In 1966, the currency landscape of West Africa was defined by the continued dominance of the
CFA franc, a colonial-era currency managed by France. The region was divided into two monetary zones: the
West African CFA franc (XOF), used by the seven members of the West African Monetary Union (UMOA) – Ivory Coast, Dahomey (now Benin), Upper Volta (now Burkina Faso), Niger, Senegal, Mauritania, and Togo – and the
Central African CFA franc (XAF), used by states in the Equatorial region. Both currencies were pegged to the French franc at a fixed parity (1 French franc = 50 CFA francs) and were fully convertible, with their foreign reserves pooled in the French Treasury, guaranteeing their stability but also cementing French monetary influence.

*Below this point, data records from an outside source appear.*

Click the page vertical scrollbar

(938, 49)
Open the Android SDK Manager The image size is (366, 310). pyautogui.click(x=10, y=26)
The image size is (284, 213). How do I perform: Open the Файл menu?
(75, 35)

This system provided notable macroeconomic stability for the newly independent states, insulating them from the currency volatility that plagued some of their neighbours. However, it was a source of growing political and economic debate. Critics, both within and outside the region, argued that the arrangement limited national sovereignty over monetary policy and tied the economies too closely to France, potentially hindering independent economic development. The fixed parity and free convertibility were seen by some as benefiting a Francophile elite and import-oriented businesses rather than fostering broad-based industrialisation.

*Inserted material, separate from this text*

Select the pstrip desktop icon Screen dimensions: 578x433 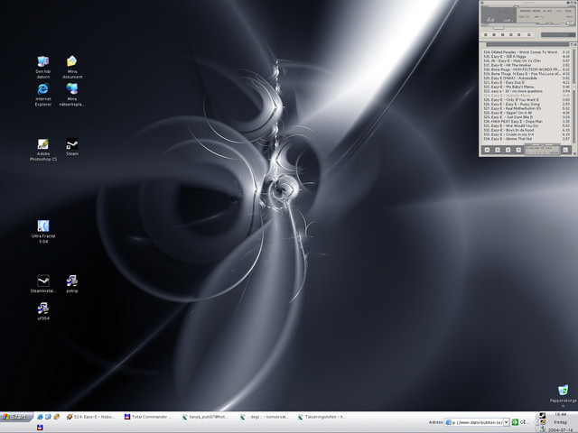point(72,281)
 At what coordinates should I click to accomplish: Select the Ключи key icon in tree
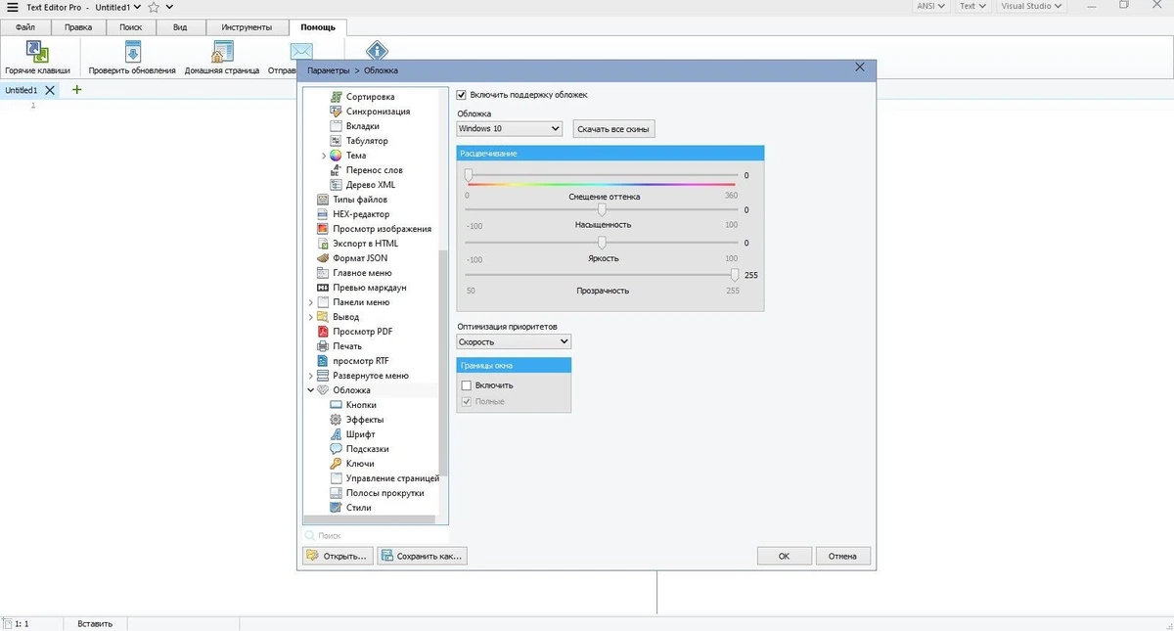point(336,464)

Meanwhile, non-francophone West Africa presented a contrasting picture. Nigeria, the region's economic giant, had introduced its own
Nigerian pound in 1959, managed by the Central Bank of Nigeria, asserting full monetary autonomy. Ghana, under Kwame Nkrumah, had also issued its own
Ghanaian pound (later the cedi in 1965), though its economy was facing significant challenges. Liberia used the US dollar, and Sierra Leone the
Sierra Leonean pound. Thus, 1966 captured a moment of monetary divergence: a core of francophone states operating within a guaranteed but externally managed framework, while the larger anglophone economies pursued independent, and in some cases struggling, national currency paths.